- [Assignment]: Could you return every line of the records below that contains the word "arrow"?

- [Given information]:
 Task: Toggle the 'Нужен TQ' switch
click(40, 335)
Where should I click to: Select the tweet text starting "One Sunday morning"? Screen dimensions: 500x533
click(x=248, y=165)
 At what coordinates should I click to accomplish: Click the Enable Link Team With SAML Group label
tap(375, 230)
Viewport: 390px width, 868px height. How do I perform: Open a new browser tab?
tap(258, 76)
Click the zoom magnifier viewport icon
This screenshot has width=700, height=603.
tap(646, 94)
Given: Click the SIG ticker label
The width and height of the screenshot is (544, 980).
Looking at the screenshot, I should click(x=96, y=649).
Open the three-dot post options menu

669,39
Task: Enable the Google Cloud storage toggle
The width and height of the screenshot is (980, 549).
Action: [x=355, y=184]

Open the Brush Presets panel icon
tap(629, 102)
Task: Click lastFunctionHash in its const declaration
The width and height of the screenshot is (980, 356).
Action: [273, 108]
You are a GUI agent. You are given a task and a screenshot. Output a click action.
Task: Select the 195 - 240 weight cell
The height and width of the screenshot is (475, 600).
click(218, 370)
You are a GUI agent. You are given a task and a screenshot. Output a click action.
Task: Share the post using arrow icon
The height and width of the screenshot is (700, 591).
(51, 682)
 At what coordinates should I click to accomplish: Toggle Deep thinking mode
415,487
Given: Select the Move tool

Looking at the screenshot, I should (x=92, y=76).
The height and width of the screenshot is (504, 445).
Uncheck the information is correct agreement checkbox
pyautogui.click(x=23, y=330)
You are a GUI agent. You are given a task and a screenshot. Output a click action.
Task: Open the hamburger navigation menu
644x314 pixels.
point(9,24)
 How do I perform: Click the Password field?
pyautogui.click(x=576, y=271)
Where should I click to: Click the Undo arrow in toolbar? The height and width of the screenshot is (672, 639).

- [Written response]:
Task: Share the post using arrow icon
Where should I click to: Click the Undo arrow in toolbar? The height and width of the screenshot is (672, 639).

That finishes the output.